The future of cancer cell and gene therapies is in collaboration

Regardless of the specific approaches used to advance cell and gene therapies for cancer, one thing is critical for bringing these lifesaving therapies to patients: collaboration.

“Enabling our cell and gene therapy customers to discover, develop, and scale the manufacturing of safe and effective therapies is at the heart of what we do at Thermo Fisher Scientific,” says Betty Woo, Ph.D., Vice President of Cell, Gene and Advanced Therapies at Thermo Fisher Scientific. “I can’t reiterate enough how essential collaboration is in achieving our common goal of reaching patients in need.”

Brady echoes Woo’s sentiments: “Our goal is to get more therapies to patients more quickly, to improve the lives of cancer patients.”

Thermo Fisher Scientific and MaxCyte are just two examples of the many instrument and reagent companies that are adopting a more collaborative and innovative approach to supporting cell and gene therapy research and development.

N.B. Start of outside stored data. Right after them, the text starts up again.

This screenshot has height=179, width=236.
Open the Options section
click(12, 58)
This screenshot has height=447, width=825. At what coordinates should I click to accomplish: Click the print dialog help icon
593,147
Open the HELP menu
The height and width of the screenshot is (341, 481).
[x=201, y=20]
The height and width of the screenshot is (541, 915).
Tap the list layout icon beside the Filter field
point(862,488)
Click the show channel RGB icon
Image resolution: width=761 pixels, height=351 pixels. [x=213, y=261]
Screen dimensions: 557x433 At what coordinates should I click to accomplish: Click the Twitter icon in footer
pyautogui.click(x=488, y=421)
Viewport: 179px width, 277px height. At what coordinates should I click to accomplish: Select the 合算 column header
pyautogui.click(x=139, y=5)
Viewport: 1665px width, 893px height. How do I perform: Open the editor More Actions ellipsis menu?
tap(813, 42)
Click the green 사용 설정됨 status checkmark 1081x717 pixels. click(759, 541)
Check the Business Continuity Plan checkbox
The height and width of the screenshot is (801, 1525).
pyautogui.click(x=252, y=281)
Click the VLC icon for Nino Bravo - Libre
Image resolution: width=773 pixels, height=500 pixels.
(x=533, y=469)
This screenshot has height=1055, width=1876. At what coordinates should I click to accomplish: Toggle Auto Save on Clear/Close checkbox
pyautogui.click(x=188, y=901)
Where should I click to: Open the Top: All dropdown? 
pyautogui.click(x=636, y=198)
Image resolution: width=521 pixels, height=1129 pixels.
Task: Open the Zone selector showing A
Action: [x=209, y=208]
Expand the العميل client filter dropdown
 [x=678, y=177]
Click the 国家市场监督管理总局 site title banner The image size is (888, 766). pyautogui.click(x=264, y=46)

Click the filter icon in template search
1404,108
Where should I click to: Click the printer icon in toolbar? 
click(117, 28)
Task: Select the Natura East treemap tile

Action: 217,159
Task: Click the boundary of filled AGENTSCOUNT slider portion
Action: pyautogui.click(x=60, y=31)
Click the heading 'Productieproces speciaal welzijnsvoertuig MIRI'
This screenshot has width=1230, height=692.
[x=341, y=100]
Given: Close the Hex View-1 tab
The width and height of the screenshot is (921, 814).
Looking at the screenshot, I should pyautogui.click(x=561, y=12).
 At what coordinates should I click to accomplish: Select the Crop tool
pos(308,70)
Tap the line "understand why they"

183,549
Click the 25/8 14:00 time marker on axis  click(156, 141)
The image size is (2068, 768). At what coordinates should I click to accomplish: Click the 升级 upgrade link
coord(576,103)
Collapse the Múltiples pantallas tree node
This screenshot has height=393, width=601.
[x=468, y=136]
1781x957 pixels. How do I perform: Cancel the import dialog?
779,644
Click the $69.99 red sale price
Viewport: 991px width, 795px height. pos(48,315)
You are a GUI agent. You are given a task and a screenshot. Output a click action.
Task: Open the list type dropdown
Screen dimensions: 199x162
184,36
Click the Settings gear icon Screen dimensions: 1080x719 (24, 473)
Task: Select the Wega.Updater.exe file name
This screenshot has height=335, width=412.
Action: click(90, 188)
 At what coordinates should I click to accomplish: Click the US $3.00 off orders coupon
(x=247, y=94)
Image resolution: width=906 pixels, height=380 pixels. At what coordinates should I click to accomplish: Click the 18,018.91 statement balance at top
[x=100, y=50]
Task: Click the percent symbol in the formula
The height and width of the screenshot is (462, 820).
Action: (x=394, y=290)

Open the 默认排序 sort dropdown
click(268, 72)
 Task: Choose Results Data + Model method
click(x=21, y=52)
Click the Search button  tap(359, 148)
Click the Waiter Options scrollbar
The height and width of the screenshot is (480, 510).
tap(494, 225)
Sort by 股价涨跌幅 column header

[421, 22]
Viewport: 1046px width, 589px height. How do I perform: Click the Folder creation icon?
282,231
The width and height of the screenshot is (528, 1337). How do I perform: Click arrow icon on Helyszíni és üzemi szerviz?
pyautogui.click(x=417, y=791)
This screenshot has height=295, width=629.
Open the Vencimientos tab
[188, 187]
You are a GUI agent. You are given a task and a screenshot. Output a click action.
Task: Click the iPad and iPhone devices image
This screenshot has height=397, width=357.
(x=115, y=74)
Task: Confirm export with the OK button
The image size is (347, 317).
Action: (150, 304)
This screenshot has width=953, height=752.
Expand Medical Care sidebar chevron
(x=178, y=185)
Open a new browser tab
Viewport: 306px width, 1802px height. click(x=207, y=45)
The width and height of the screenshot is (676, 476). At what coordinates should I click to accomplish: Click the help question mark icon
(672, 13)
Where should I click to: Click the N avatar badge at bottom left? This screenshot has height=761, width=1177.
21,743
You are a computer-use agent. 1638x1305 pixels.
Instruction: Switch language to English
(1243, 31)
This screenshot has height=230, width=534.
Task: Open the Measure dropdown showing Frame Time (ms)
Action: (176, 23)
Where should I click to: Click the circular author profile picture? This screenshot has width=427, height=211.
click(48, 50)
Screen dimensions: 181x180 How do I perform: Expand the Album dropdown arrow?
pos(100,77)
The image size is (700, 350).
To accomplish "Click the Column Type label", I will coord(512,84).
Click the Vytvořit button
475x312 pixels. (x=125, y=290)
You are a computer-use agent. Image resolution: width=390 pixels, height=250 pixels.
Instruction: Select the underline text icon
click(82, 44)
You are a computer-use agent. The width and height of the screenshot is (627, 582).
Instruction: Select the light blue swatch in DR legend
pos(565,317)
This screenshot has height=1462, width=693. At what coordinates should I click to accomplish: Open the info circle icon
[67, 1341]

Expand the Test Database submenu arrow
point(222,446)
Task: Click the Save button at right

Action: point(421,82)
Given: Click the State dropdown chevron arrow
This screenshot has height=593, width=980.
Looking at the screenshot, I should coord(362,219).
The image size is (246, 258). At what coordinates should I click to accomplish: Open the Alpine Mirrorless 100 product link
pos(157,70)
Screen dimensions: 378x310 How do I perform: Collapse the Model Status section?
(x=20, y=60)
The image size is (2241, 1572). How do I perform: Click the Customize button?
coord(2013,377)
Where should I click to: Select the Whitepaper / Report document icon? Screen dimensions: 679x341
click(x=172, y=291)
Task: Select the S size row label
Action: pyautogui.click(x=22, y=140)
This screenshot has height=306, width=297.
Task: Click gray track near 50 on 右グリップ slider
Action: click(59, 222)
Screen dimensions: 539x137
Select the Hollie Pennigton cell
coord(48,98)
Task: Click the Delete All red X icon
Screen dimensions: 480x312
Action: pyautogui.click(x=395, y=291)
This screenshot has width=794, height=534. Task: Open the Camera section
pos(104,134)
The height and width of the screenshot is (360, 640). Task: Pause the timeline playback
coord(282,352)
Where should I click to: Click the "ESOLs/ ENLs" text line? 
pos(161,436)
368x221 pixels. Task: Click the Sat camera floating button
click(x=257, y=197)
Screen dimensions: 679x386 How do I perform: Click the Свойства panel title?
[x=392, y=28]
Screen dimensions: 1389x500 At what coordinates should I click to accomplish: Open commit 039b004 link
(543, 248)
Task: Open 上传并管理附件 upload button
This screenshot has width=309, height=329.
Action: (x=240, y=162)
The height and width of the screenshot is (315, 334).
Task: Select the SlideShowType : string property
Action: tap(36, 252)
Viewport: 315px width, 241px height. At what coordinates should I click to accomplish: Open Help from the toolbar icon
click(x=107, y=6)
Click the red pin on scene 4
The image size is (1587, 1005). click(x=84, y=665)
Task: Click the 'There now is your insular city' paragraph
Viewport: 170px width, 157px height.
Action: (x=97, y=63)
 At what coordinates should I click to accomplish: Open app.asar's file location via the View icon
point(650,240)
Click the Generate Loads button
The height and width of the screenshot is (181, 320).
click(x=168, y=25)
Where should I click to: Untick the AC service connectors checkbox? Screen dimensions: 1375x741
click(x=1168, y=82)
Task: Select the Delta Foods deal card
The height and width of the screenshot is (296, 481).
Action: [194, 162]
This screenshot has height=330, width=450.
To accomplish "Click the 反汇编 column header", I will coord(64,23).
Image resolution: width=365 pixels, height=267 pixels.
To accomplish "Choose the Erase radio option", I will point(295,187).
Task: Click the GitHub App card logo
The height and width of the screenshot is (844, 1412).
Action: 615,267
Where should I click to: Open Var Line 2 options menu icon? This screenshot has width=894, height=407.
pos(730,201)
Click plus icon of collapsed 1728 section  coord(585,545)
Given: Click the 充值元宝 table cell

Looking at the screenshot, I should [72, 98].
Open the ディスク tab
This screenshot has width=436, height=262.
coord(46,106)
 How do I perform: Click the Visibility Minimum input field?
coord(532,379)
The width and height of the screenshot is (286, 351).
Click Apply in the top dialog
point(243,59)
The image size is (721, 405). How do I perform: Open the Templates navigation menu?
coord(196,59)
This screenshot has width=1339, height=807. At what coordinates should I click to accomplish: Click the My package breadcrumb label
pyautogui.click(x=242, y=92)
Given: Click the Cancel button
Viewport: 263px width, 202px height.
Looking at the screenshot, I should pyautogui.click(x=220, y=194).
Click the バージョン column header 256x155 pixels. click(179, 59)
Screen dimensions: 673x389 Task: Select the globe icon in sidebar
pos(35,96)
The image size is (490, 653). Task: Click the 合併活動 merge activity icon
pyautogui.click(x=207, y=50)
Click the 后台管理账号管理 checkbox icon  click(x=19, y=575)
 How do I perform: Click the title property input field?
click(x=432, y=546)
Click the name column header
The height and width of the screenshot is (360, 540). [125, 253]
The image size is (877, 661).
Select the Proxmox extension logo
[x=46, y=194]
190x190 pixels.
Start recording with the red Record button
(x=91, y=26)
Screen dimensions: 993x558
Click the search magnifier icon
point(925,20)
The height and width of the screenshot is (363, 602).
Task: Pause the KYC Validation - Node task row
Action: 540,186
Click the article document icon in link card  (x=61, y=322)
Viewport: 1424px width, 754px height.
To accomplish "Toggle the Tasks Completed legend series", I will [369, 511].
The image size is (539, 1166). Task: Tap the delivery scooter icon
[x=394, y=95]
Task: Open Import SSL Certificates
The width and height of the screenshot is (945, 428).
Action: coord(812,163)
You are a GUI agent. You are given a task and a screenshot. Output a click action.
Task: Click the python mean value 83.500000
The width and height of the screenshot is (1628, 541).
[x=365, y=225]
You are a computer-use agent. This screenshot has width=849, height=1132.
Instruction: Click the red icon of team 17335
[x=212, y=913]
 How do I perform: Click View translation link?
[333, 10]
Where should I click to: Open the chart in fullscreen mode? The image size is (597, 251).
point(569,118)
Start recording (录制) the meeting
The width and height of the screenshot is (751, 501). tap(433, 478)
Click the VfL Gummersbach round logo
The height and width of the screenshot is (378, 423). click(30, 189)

And while each company may reach their goals in slightly different ways, one thing is clear—their efforts are working.

“The biggest ‘secret sauce,’ and it isn’t much of a secret, is being transparent and communicating, collaborating, and partnering. We work with our customers and we allow them to develop the products with us through the entire developmental process. That’s the biggest thing that helps our products succeed, because it eliminates the guesswork; we don’t have to guess what they need, they tell us what they need along the way and we mold it to them,” explains Zynda, summing up the approach that will enable the development of the next wave of cancer therapies.